Demos are included under **`demo/`**:

1. **Static server** (local `dist/`): run **`npm run demo`**, then open **http://localhost:5173/demo/** (uses [serve](https://www.npmjs.com/package/serve)).
2. **Standalone HTML** (loads the package from npm via [esm.sh](https://esm.sh)): open **demo/standalone.html** in a browser. Serve the file over HTTP (e.g. `npx serve .` from this package). No build step; the file uses **`SearchClient.fromCDN`** with a worker URL (see the file).
3. **HF proxy + CSP-friendly demo**: run **`npm run demo:proxy`** from this package (builds, then starts **demo/proxy-server.mjs**). Open **http://localhost:5173/** — it serves **demo/hf-proxy-demo.html**, which sets **`transformersRemoteHost`** to the same-origin **`/api/hf-proxy/`** prefix. The proxy forwards to `huggingface.co` and **follows redirects server-side** so the browser only talks to localhost.

All demos need a **manifest URL** pointing at a hosted **`manifest.json`** (from the Python pipeline above or an existing collection).

## Development

From the repo root (with workspaces):

```bash
npm install
npm run build --workspace=@ai4data/search
```

Or from this directory:

```bash
cd packages/ai4data/search
npm install
npm run build
```

## Publishing (maintainers)

The package is published under the [@ai4data](https://www.npmjs.com/org/ai4data) npm organization.

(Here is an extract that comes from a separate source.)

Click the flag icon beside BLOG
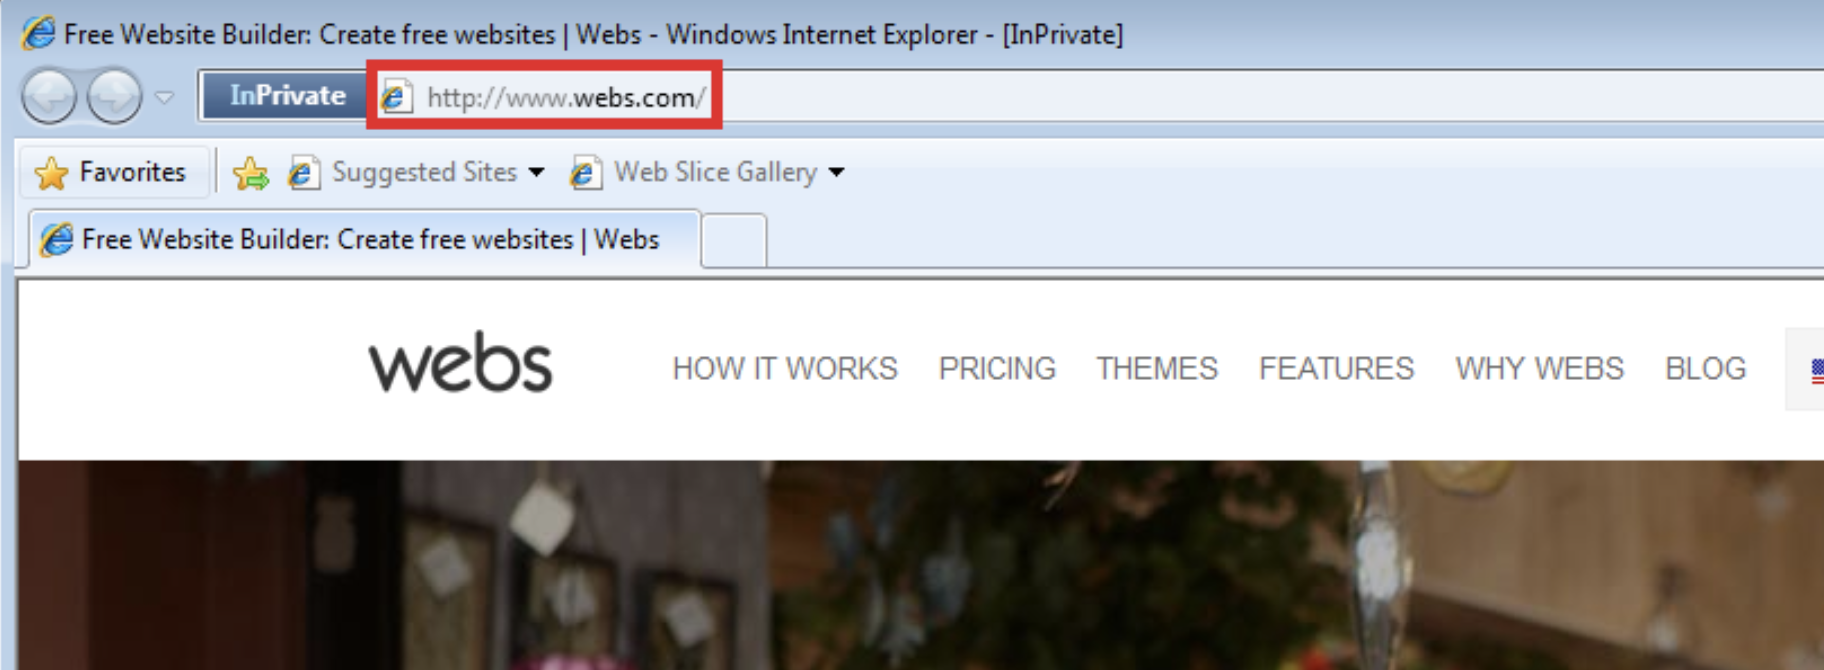This screenshot has width=1824, height=670. [1816, 370]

Only maintainers with publish access to the org can release.

**Prerequisites**

- npm account that is a member of the **ai4data** org with permission to publish.
- Logged in locally: `npm login` (use your npm credentials or a machine account token).

**Steps**

1. Bump the version in `package.json` (or use `npm version patch|minor|major` from this directory).
2. From the package directory, publish with public access (required for scoped packages):

   ```bash
   cd packages/ai4data/search
   npm publish --access public
   ```

   The `prepublishOnly` script runs `npm run build` automatically before packing, so the published tarball always includes an up-to-date `dist/`.

3. Optionally tag the release in git and push:

   ```bash
   git tag @ai4data/search@1.0.0
   git push origin @ai4data/search@1.0.0
   ```

**What gets published**

- Only the `dist/` directory (built ESM and types) and `README.md` are included (see `files` in `package.json`).
- Consumers install with: `npm install @ai4data/search`.

## Documentation

- [Main project docs](https://worldbank.github.io/ai4data)
- [Repo structure](../../../docs/repo-structure.md)

## License

MIT License with World Bank IGO Rider. See [LICENSE](../../../LICENSE) in the repo root.